Bernard J. Cywinski FAIA (March 29, 1940 – March 2, 2011) was an American architect and teacher, based in Philadelphia, Pennsylvania. His works include the Liberty Bell Center at Independence National Historical Park and the G. Wayne Clough Undergraduate Learning Commons at the Georgia Institute of Technology.

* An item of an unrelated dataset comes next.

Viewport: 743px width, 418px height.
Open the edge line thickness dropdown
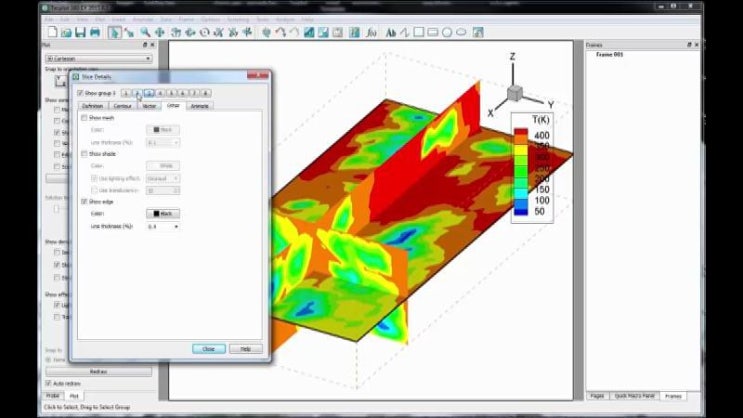coord(163,226)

He was a founding partner and a principal of the architectural firm, Bohlin Cywinski Jackson of Philadelphia.[1]

Cywinski was raised in Trenton, New Jersey.[1] He graduated from Columbia College at Columbia University and the Columbia Graduate School of Architecture, Planning and Preservation.

In 1979, he and his partner, John F. Larkin, merged their architectural firm, Larkin Cywinski, with that of Peter Bohlin, who was based in Wilkes-Barre, Pennsylvania.[1] The merged company would be called Bohlin Powell Larkin Cywinski, later Bohlin Cywinski Jackson.[1] According to The Philadelphia Inquirer, Cywinski and Bohlin had a mutual interest in sketching, though Cywinski used a mechanical pencil while Bohlin used a traditional pencil.[1] Within the firm, Cywinski concentrated largely on projects and affairs at the firm's Philadelphia headquarters, while Bohlin designed projects farther from the city.[1] In 1994, the American Institute of Architects awarded both Cywinski and Bohlin the Firm Award for their work.[1] The firm grew to include five offices located in Wilkes-Barre, Philadelphia, Pittsburgh, Seattle, and San Francisco.

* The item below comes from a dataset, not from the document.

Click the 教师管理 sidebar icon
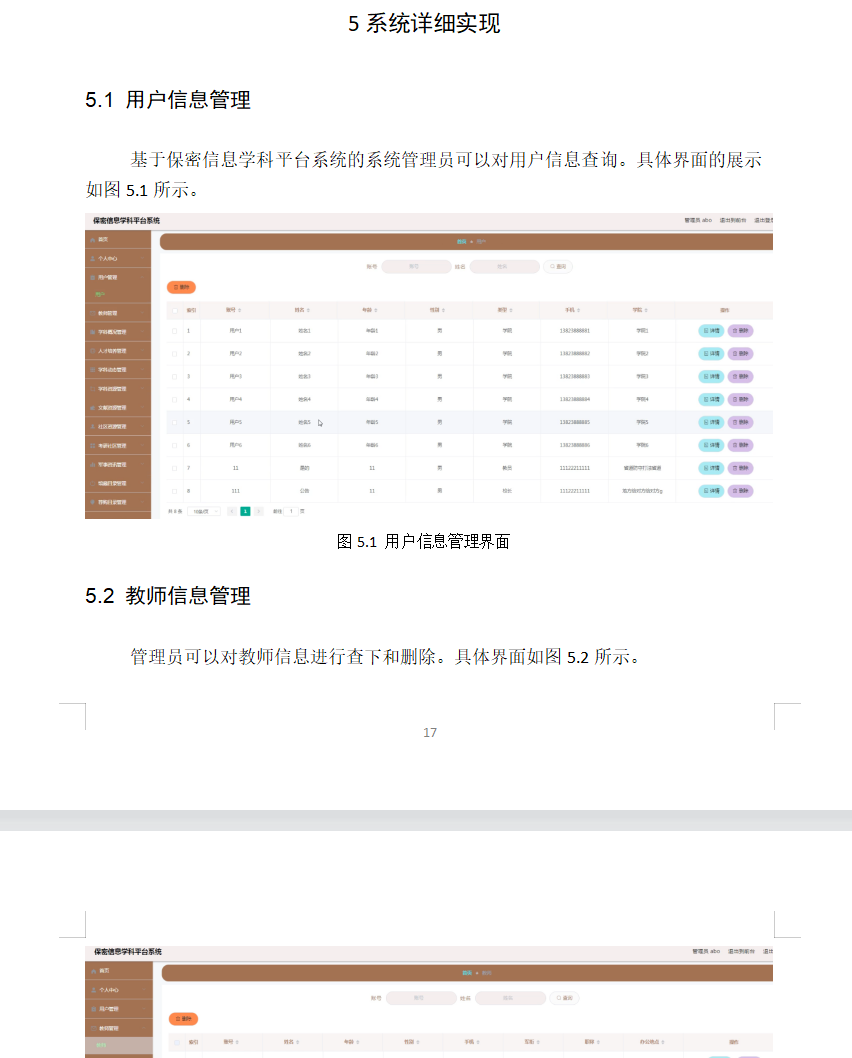 92,314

Cywinski was a co-author of the master plan for the redesign of Independence Mall in the 1990s, and was the chief architect and designer of the Liberty Bell Center, which opened in 2003.[1]

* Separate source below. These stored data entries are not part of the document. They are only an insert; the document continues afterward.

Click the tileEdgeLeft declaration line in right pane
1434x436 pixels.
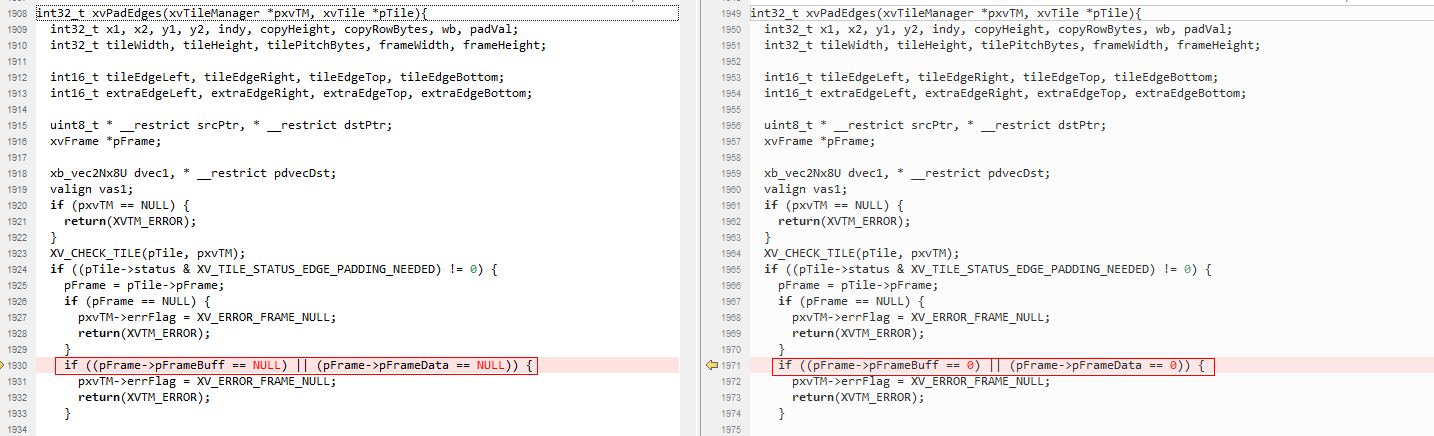coord(990,77)
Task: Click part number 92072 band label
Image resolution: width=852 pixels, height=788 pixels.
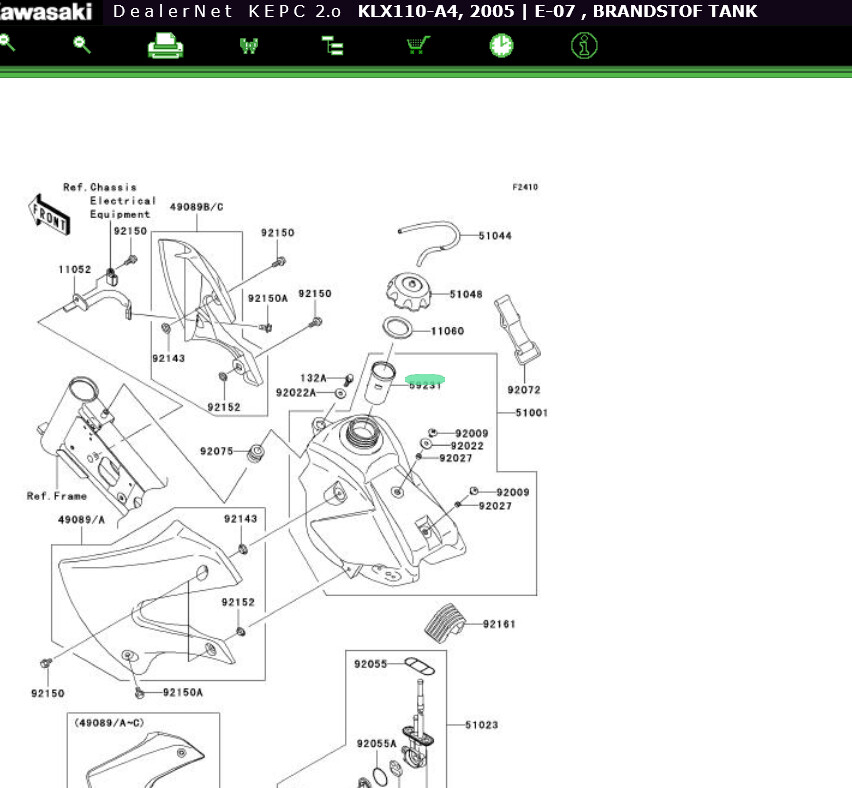Action: pyautogui.click(x=523, y=390)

He suffered from cancer for more than ten years.[1] His last sketches were of a series of new, proposed light poles, which he hoped would help to brand parts of the Avenue of the Arts on Broad Street in Philadelphia.[1] The sculptural lighting prototypes were first tested on March 2, 2011.[1] Cywinski died the same day, March 2, at the age of 70.[1] He was survived by his wife, Nancy Oklesson Cywinski.